Your goal: When copying the records below, keep every word as it is and drop the images.

Collected data:

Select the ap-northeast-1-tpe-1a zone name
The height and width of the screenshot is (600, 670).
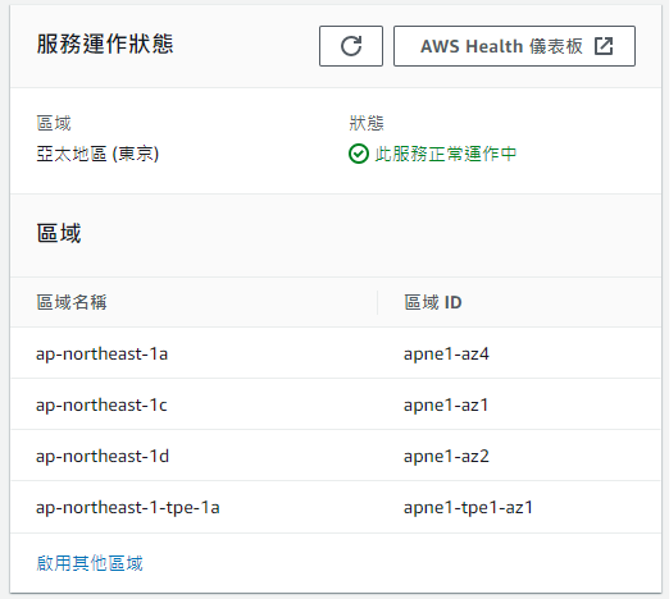pyautogui.click(x=128, y=508)
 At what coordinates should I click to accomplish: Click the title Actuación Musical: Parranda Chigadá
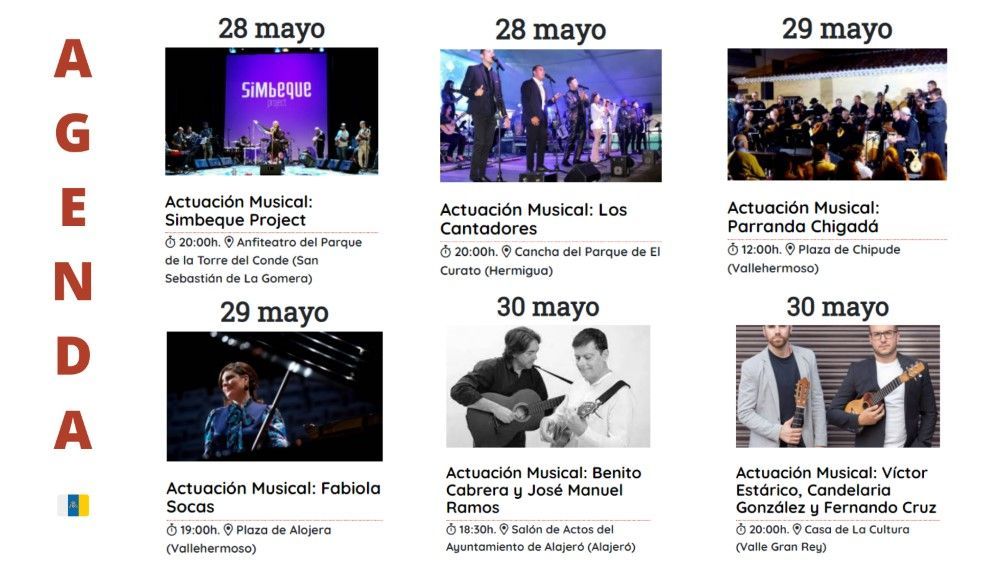pyautogui.click(x=803, y=217)
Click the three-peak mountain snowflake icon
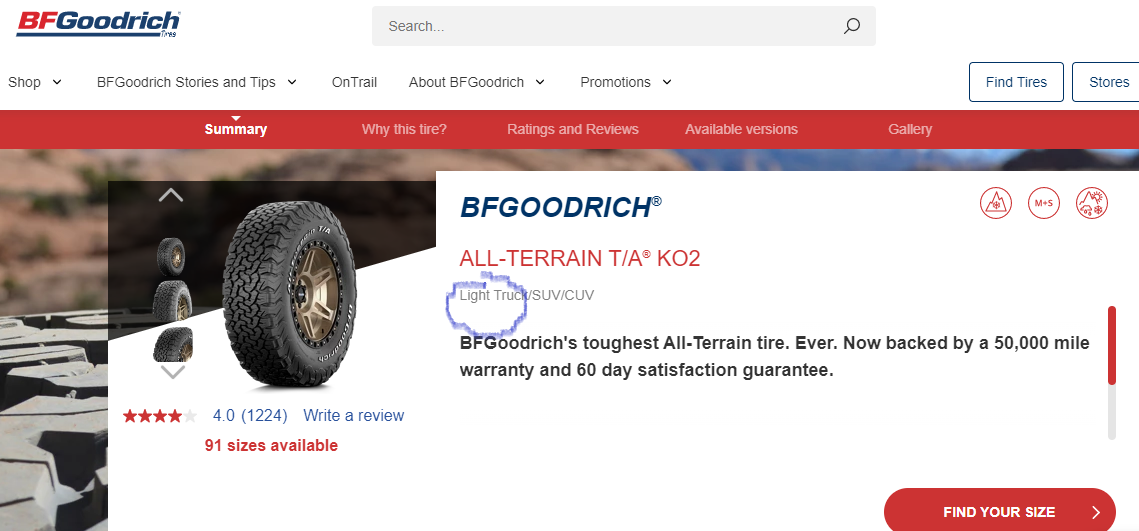1139x531 pixels. click(996, 203)
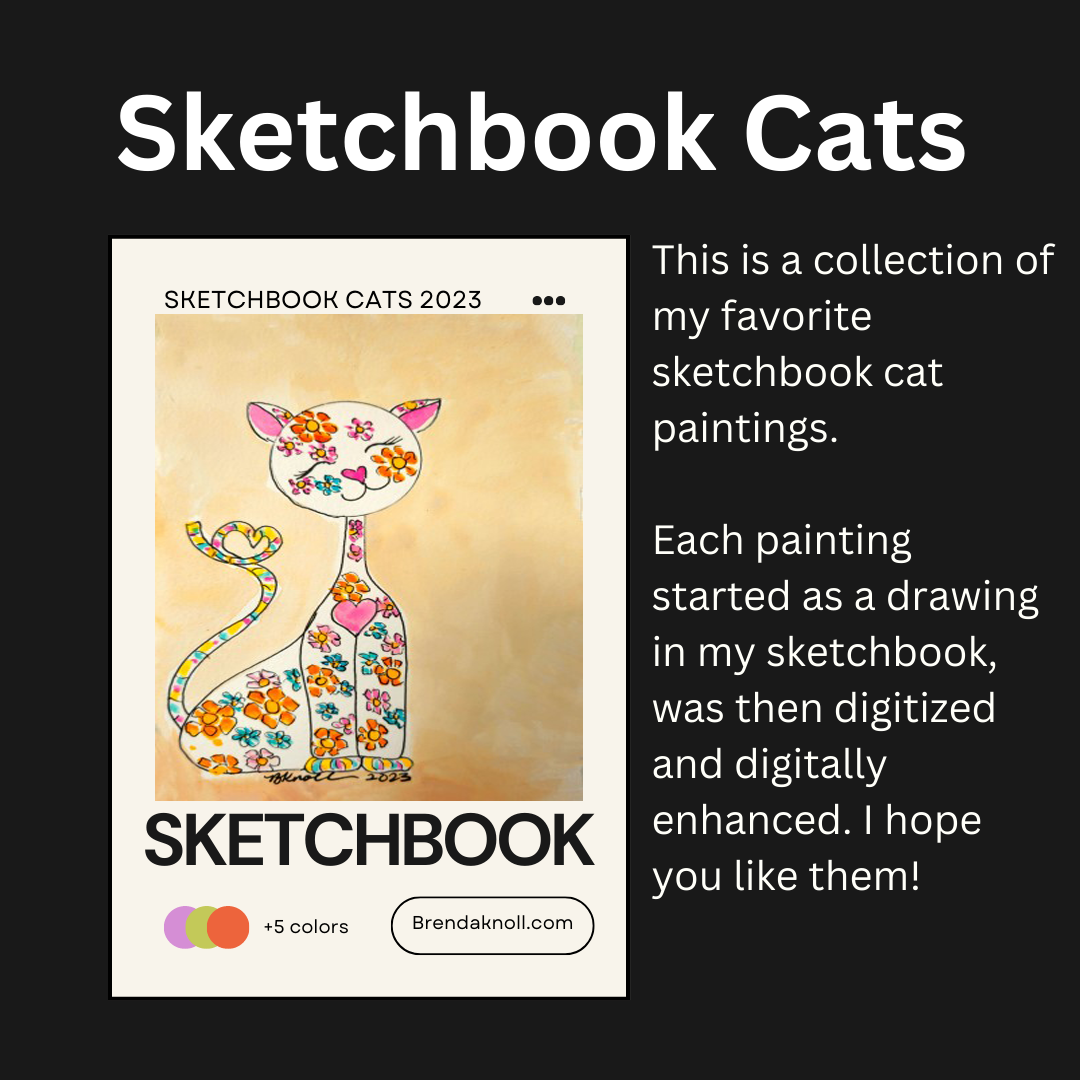Select the orange color circle
Image resolution: width=1080 pixels, height=1080 pixels.
click(x=228, y=927)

Answer area:
Select the ap-northeast-1-tpe-1a zone name
The height and width of the screenshot is (600, 670).
pyautogui.click(x=128, y=508)
 At what coordinates should I click to accomplish: Click the title Actuación Musical: Parranda Chigadá
pyautogui.click(x=803, y=217)
Click the three-peak mountain snowflake icon
1139x531 pixels. click(996, 203)
Select the orange color circle
Image resolution: width=1080 pixels, height=1080 pixels.
click(x=228, y=927)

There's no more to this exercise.